> [Exercise details]:
Write out exactly the lines below starting at the one containing "Task: Add a new 8-bit layer" and ending at the one containing "Viewport: 926px width, 471px height.". Omit every picture.
------------------------------------------------------------------------
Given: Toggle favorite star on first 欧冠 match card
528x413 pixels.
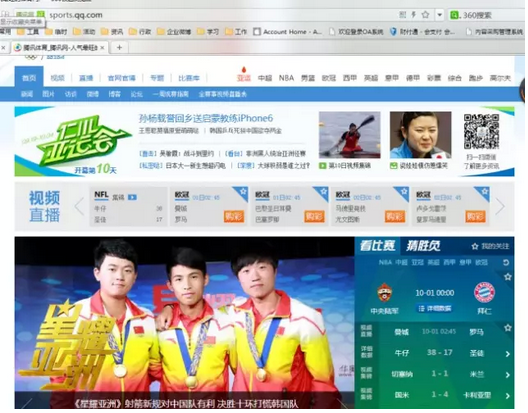Looking at the screenshot, I should point(243,192).
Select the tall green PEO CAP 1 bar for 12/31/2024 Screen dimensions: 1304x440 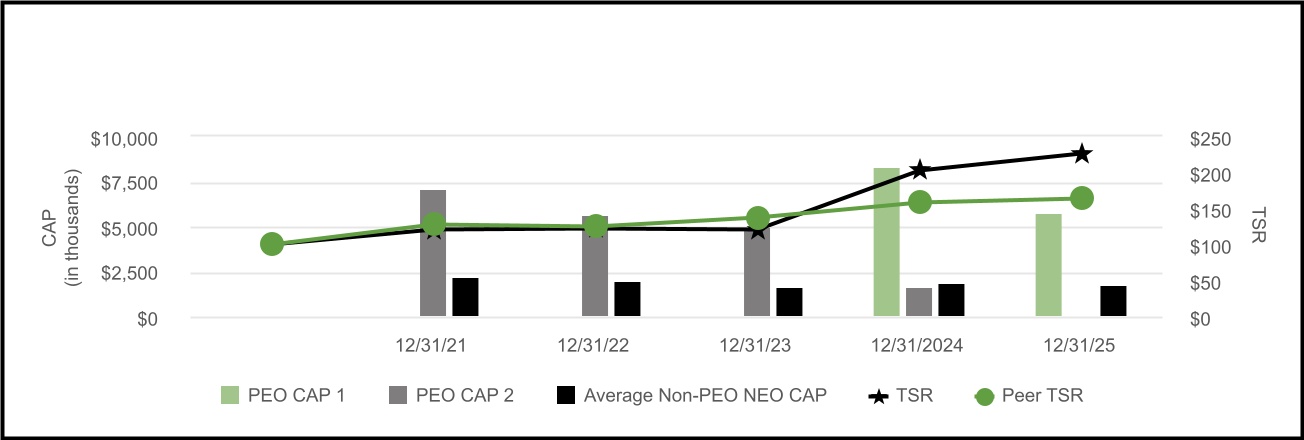point(886,243)
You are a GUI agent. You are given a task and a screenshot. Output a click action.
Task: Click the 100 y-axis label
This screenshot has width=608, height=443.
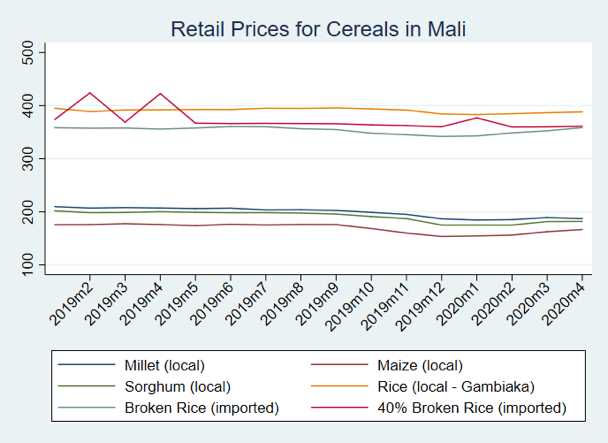tap(28, 264)
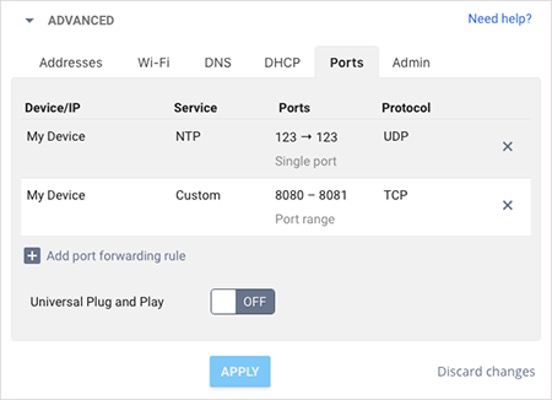
Task: Remove the Custom 8080–8081 rule
Action: [x=507, y=205]
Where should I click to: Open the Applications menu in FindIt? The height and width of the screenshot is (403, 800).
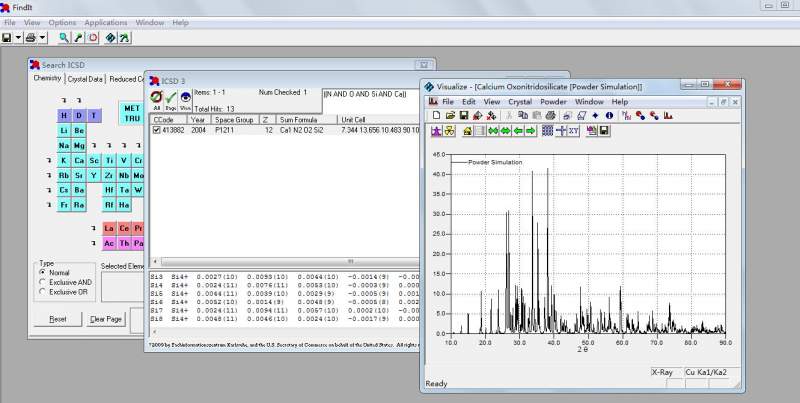coord(105,22)
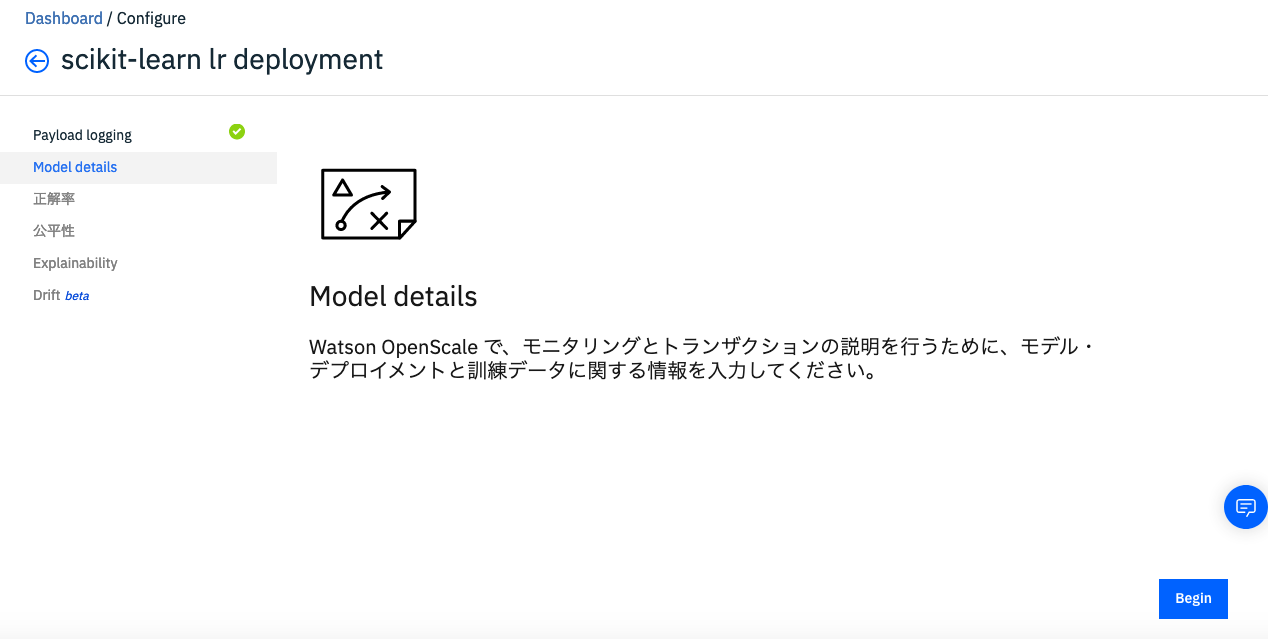The image size is (1268, 639).
Task: Navigate back via the Dashboard breadcrumb link
Action: 64,17
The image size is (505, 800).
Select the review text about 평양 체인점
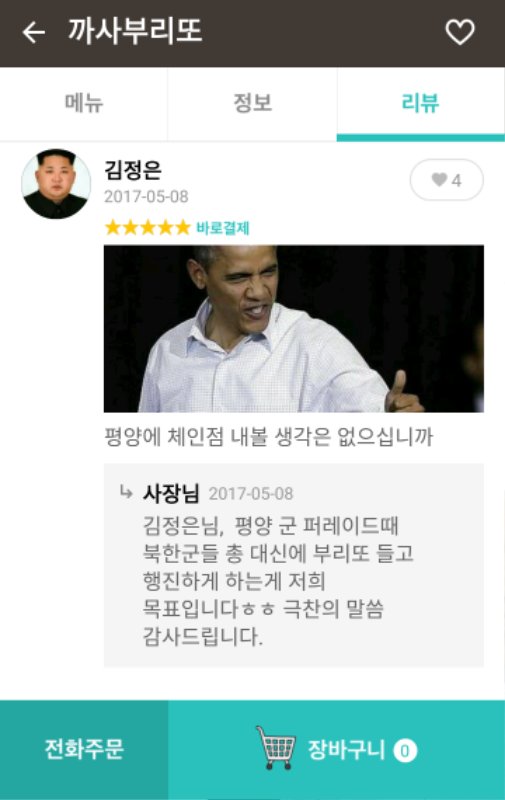point(269,437)
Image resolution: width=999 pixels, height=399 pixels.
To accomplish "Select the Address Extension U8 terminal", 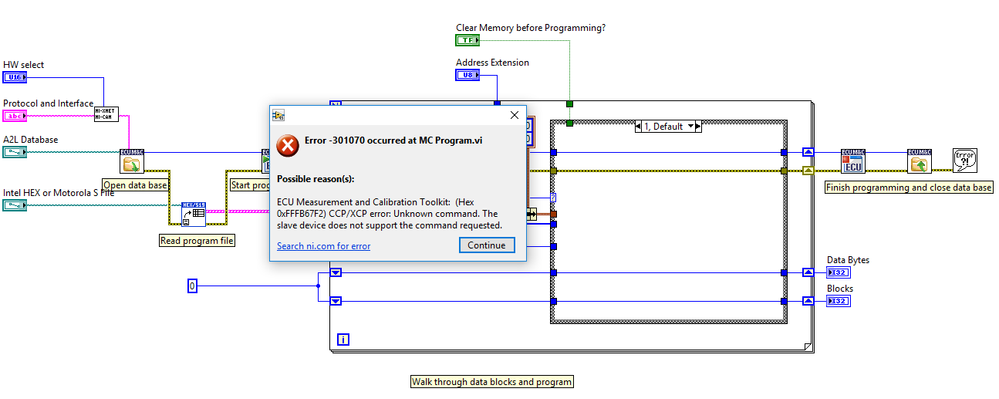I will tap(467, 75).
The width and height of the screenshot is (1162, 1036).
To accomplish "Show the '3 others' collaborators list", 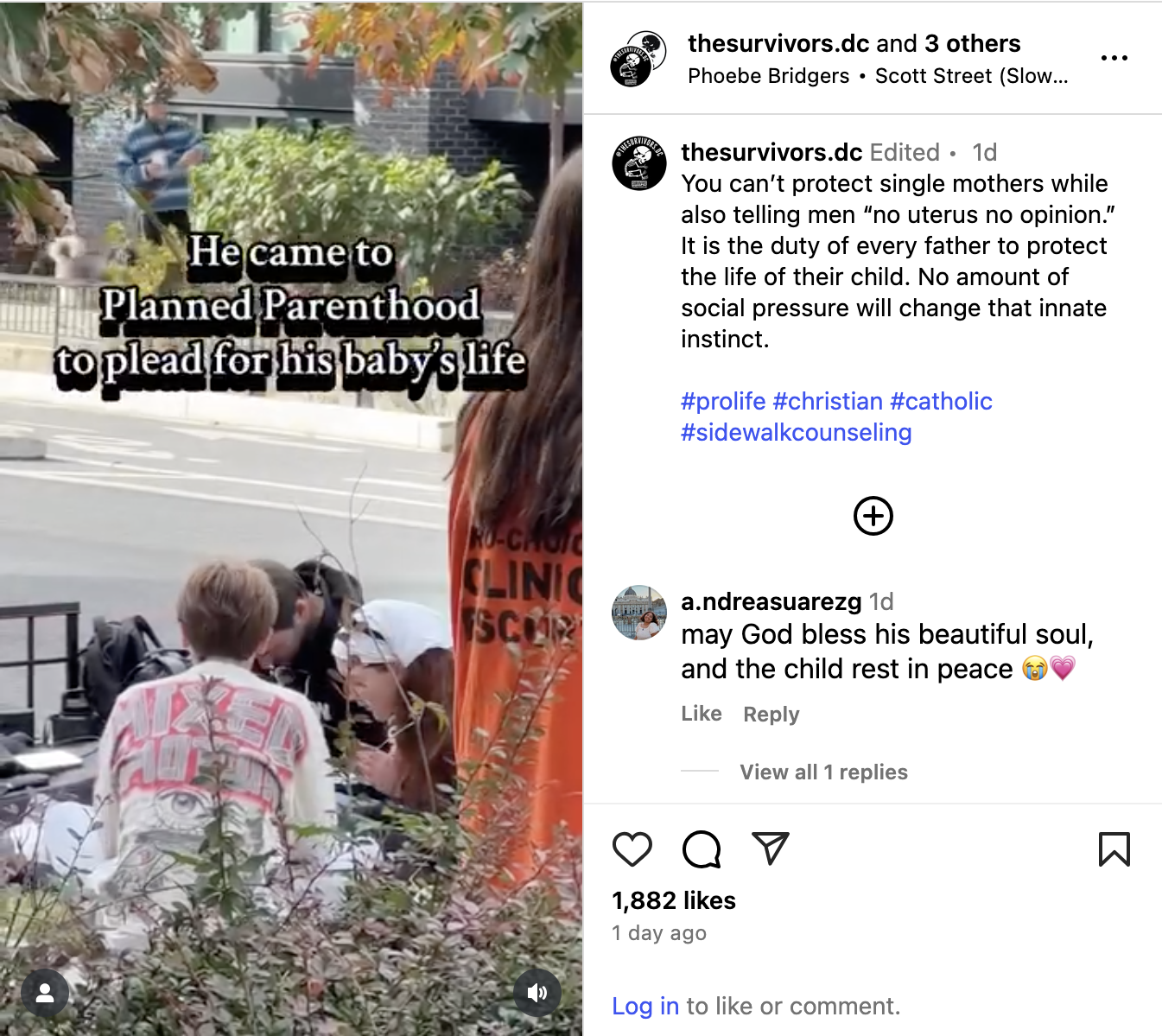I will tap(973, 43).
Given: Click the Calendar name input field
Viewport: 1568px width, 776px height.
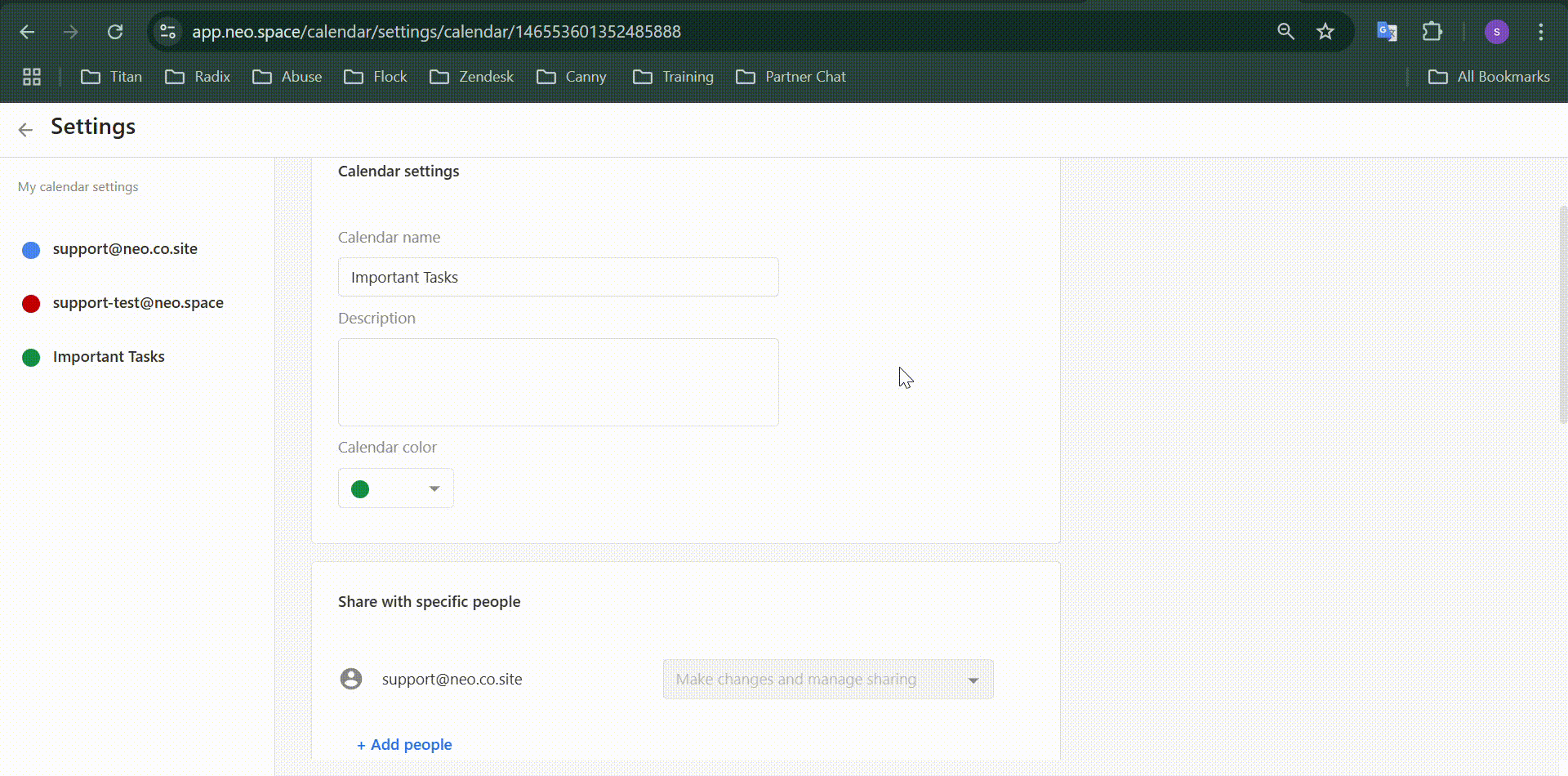Looking at the screenshot, I should click(x=559, y=278).
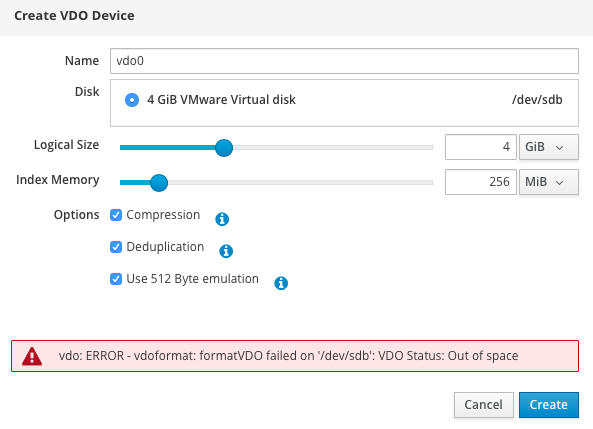Viewport: 593px width, 429px height.
Task: Click the vdoformat error message text
Action: [x=288, y=356]
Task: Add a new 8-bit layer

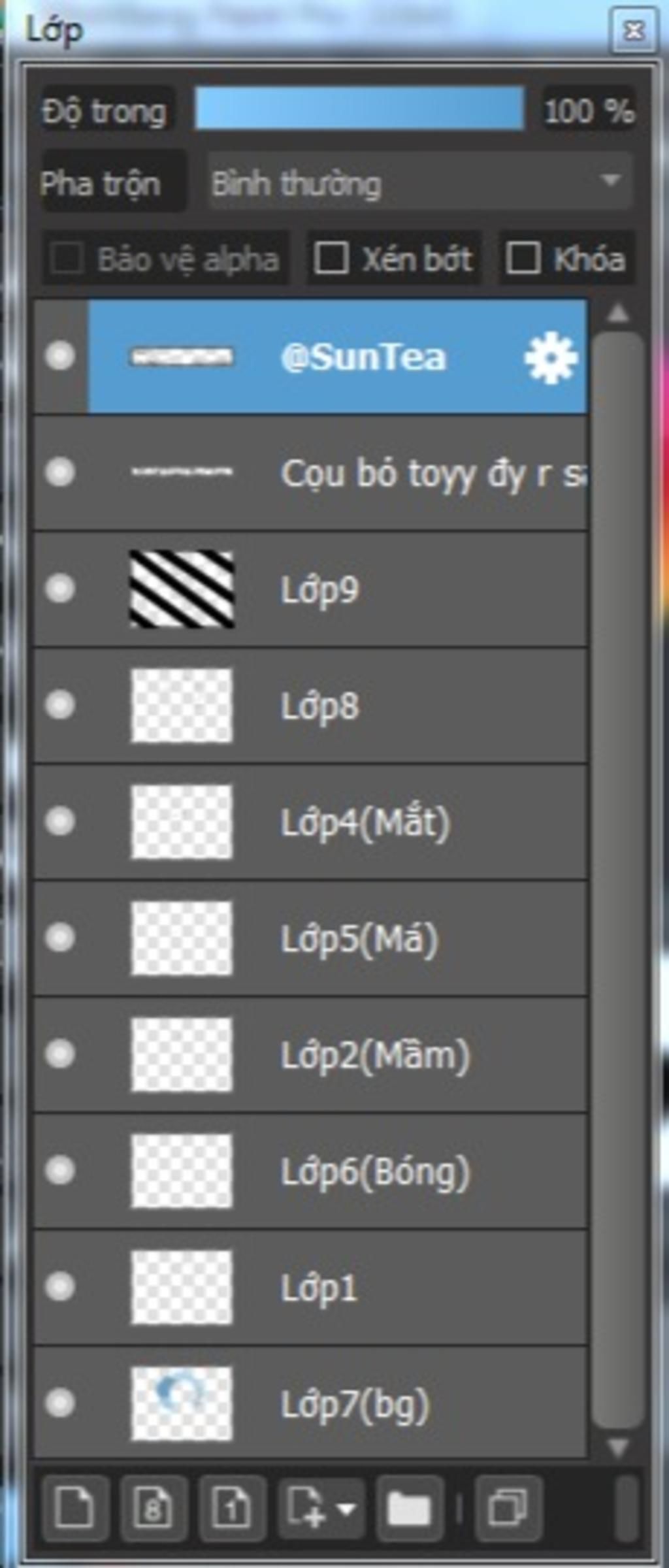Action: pyautogui.click(x=154, y=1508)
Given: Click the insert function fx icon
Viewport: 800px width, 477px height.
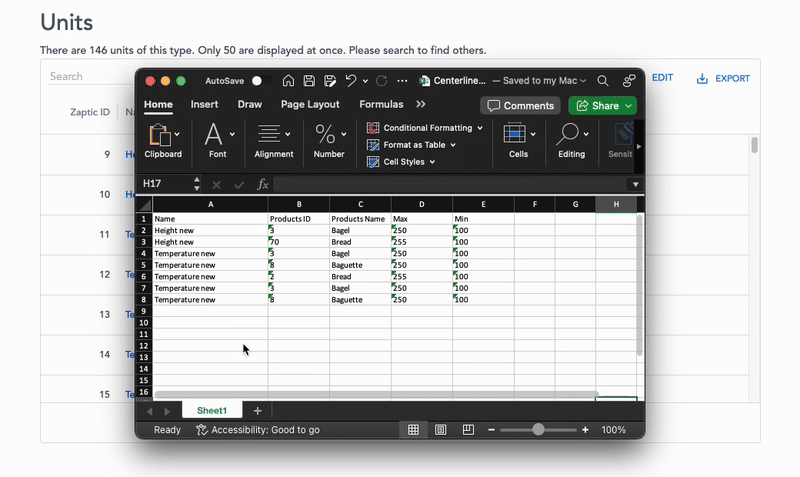Looking at the screenshot, I should pos(263,184).
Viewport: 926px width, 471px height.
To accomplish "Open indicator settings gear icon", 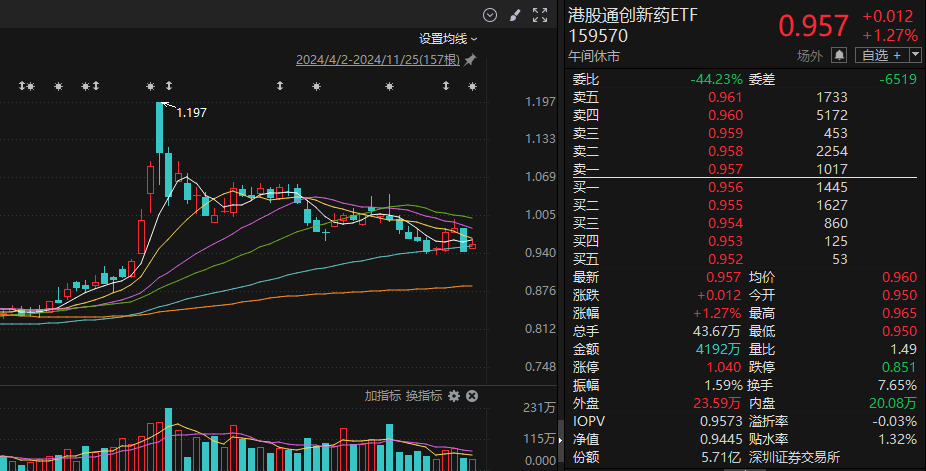I will pos(454,396).
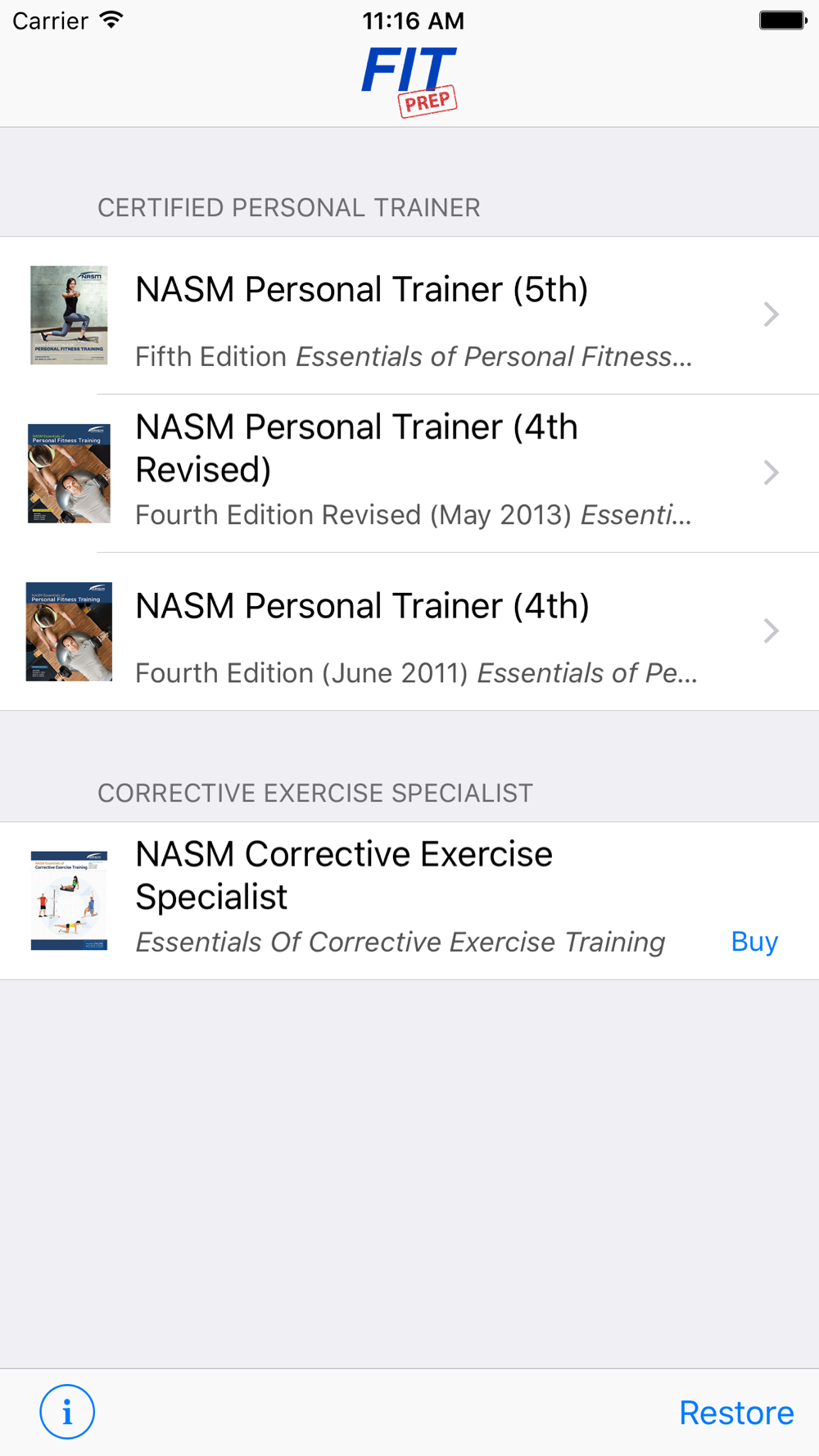Open NASM 5th edition book cover

tap(69, 315)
------------------------------------------------------------------------
> [Finished task]:
Task: Add a new 8-bit layer

Action: pyautogui.click(x=154, y=1508)
Given: Click the insert function fx icon
Viewport: 800px width, 477px height.
Looking at the screenshot, I should pos(263,184).
Viewport: 926px width, 471px height.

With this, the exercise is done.